The Superior Function of the Subplate in Early Neocortical Development

Abstract

During early development the structure and function of the cerebral cortex is critically organized by subplate neurons (SPNs), a mostly transient population of glutamatergic and GABAergic neurons located below the cortical plate. At the molecular and morphological level SPNs represent a rather diverse population of cells expressing a variety of genetic markers and revealing different axonal-dendritic morphologies. Electrophysiologically SPNs are characterized by their rather mature intrinsic membrane properties and firing patterns.
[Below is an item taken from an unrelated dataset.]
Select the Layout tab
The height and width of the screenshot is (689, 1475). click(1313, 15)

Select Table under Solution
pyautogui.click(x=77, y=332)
They are connected via electrical and chemical synapses to local and remote neurons, e.g., thalamic relay neurons forming the first thalamocortical input to the cerebral cortex. Therefore SPNs are robustly activated at pre- and perinatal stages by the sensory periphery. Although SPNs play pivotal roles in early neocortical activity, development and plasticity, they mostly disappear by programmed cell death during further maturation. On the one hand, SPNs may be selectively vulnerable to hypoxia-ischemia contributing to brain damage, on the other hand there is some evidence that enhanced survival rates or alterations in SPN distribution may contribute to the etiology of neurological or psychiatric disorders. This review aims to give a comprehensive and up-to-date overview on the many functions of SPNs during early physiological and pathophysiological development of the cerebral cortex.

Keywords: connectivity; development; neocortex; pathology; plasticity; review; subplate.

FIGURE 1

Appearance of the SP in developing human and mouse cerebral cortex. (A) Cresylviolet (left) and Nissl (right) stained sections from human fetal cortex at postconceptional weeks 18 and 22–24, respectively (modified with permission from Kostovic et al. (2002) and Judas et al. (2013). Note that the thickness of the SP exceeds that of the CP. (B) Nissl stained sections of the mouse cortex at E18.5 and P1 (modified with permission from Hayano et al., 2014). Note that SPNs represent a small band of neurons below the cortical plate/layer 6. (C) Immunhistochemical processed section of a P8 mouse cortex illustrating that Cplx3-positive Neurons are located exclusively in the SP (with permission from Hoerder-Suabedissen et al., 2009). (D) Nurr1 antibodies also stains exclusively SPNs (with permission from Hoerder-Suabedissen et al., 2009). Scale bars 1 mm in (A) and 100 μm in (B–D). MZ, marginal zone; CP, cortical plate; SP, subplate; IZ, intermediate zone; SVZ, subventricular zone; VZ, ventricular zone; V and VI, layer V and VI, respectively.

FIGURE 2

Synaptic connectivity of SPNs. (A) Intracellular biocytin staining of one SPN (arrow) in P3 mouse neocortex reveals columnar arrangement of several dye-coupled cells (with permission from Dupont et al., 2006). (B) Representative firing pattern induced by suprathreshold depolarization of SPN in P2 mouse cortex. SPNs were identified by their location, their appearance in differential interference contrast videomicroscopic image, and their electrophysiological properties. (C) Glutamatergic PSCs elicited by electrical stimulation in the thalamus. (D) GABAergic PSCs induced by electrical stimulation of the SP. (E) Schematic drawing illustrating SPN inputs (top) and outputs (bottom). CP, cortical plate; CR, Cajal-Retzius neuron in the marginal zone (MZ).